Eject the particles at relativistic speeds, into a magnetic decelerator to generating a vector force in the opposite direction. Matter at that speed will increase in mass, to infinity actually, so a small particle could have substantial force through the deceleration cycle, relative to the energy input. Seal the entire unit, then move the particles back to the cyclotron at lower mass/velocity for recycling into the process.
The net effect would be particles at very high speed and mass moving in one direction for some period of time, then moving back the same distance, at low speed, in the opposite direction into the cyclotron for reacceleration with a 0 net force until they enter the decelerating field again. Eventually the particles would be exhausted then reused in a pulsating manner, over and over again forever. A self contained force generating device that could accelerate great mass to relativistic speeds with no matter input or loss, just energy, leveraging the ability of matter to increase in mass as it accelerates.

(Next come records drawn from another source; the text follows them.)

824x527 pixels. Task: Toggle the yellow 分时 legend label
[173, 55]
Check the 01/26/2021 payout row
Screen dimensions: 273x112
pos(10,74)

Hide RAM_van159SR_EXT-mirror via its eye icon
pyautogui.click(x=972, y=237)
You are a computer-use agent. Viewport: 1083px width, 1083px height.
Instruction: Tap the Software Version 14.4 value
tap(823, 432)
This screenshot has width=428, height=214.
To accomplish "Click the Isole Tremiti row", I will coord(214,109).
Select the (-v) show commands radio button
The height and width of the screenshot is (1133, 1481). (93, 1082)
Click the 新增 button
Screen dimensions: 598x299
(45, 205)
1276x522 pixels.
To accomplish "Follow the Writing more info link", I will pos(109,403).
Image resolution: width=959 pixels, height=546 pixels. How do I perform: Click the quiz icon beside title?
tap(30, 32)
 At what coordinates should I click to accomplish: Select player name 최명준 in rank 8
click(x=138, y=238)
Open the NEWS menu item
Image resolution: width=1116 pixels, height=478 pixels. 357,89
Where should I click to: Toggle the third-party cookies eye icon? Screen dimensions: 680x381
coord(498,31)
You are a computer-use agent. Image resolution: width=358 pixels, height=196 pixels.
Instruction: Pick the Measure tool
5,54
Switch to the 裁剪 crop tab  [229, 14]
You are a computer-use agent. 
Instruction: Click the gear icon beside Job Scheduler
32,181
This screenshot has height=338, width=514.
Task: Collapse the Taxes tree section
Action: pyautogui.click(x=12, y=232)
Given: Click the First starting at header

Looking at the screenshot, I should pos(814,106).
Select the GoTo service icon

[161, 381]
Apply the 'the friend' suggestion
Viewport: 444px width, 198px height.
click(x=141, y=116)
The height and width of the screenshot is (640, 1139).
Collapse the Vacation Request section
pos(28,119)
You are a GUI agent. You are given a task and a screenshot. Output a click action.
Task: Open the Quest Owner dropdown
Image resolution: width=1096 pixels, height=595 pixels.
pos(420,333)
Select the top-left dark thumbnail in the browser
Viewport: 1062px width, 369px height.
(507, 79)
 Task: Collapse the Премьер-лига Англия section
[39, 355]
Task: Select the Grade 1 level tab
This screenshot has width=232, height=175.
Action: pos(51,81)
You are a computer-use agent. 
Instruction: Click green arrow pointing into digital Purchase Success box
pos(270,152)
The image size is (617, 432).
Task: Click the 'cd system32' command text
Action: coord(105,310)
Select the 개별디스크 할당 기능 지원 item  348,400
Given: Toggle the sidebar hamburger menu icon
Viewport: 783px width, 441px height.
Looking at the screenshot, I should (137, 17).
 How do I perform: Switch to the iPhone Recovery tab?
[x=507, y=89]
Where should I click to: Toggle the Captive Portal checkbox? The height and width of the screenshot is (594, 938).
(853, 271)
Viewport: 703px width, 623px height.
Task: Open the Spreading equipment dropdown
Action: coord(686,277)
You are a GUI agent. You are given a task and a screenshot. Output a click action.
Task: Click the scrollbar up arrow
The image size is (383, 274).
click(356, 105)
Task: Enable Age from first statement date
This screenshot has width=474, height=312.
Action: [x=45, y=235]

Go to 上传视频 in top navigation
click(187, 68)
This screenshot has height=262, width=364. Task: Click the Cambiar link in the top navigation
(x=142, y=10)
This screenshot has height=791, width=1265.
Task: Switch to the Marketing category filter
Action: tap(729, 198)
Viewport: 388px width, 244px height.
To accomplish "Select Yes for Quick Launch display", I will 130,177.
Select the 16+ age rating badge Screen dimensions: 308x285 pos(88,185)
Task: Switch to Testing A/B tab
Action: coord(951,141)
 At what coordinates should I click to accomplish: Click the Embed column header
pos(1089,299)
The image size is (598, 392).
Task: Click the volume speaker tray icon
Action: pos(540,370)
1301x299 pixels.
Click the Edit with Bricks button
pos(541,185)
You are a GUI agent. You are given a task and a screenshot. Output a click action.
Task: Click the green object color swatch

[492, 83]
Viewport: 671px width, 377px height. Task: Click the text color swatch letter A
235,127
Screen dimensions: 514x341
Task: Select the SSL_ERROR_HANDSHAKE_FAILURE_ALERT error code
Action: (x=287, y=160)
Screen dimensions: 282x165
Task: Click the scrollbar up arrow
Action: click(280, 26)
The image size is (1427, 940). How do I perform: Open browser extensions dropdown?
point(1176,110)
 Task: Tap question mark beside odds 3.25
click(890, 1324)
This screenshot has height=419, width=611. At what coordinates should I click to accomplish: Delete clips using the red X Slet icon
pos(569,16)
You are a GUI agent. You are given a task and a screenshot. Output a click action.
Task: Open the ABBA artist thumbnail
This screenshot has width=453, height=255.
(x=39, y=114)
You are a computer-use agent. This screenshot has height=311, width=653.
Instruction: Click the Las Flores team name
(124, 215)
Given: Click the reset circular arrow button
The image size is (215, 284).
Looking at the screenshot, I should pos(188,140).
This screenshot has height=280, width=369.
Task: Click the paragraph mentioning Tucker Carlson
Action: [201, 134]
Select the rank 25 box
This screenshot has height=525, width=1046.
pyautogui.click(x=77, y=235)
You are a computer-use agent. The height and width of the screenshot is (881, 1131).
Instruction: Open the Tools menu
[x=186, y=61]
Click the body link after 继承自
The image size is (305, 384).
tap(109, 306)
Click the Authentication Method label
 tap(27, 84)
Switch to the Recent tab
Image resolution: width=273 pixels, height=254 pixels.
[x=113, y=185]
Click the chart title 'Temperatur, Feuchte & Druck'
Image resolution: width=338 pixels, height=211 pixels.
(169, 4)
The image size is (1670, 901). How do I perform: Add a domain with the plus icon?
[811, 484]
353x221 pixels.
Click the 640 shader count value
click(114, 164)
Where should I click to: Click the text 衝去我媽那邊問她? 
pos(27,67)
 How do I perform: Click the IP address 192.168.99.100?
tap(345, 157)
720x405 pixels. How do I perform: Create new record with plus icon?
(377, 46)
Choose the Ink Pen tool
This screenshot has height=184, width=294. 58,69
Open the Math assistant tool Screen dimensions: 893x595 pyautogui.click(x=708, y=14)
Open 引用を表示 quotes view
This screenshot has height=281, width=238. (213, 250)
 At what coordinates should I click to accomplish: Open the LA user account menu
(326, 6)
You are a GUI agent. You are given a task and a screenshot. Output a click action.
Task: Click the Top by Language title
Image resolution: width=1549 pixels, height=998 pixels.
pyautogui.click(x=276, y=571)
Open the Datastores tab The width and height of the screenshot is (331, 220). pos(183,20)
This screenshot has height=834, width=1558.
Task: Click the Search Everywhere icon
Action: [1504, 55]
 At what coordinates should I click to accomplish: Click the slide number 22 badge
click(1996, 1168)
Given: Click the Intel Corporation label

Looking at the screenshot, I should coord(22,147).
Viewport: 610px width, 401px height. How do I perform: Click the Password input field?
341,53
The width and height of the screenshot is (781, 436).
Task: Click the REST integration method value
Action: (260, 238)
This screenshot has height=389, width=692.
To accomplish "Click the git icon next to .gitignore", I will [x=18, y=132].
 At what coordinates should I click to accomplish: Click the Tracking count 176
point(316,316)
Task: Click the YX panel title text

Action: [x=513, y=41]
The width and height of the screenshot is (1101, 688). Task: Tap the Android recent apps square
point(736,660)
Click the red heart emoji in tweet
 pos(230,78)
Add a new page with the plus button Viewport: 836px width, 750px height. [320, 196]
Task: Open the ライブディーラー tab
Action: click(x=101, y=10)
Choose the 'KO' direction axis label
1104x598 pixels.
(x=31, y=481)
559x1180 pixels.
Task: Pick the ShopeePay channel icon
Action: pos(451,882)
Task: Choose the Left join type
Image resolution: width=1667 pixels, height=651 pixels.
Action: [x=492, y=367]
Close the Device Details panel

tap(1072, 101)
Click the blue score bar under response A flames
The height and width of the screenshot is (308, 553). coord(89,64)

To over come the torque effects, just use to counter rotating cyclotrons, vary the particles to each in the beginning after each pulse cycle to correct for any imbalances. One could even use four cyclotrons, two counter rotating in the y axis and two in the x axis to control pitch, yaw and roll. Six in three axis would give you the ability to move in any direction, pulse cycles permitting.
Answered by Donus on September 28, 2021
A cyclotron is a type of Ion engine. Cyclotrons (in the classical sense of the word) haven't been used because they have a very low power-to-weight ratio (tons of magnet to accelerate tiny amounts of matter).
There are ion engines that use the Electron cyclotron Resonance principle; these use the cyclotron princple at a tiny scale to create ions that are then accelerated in a linear accelerator.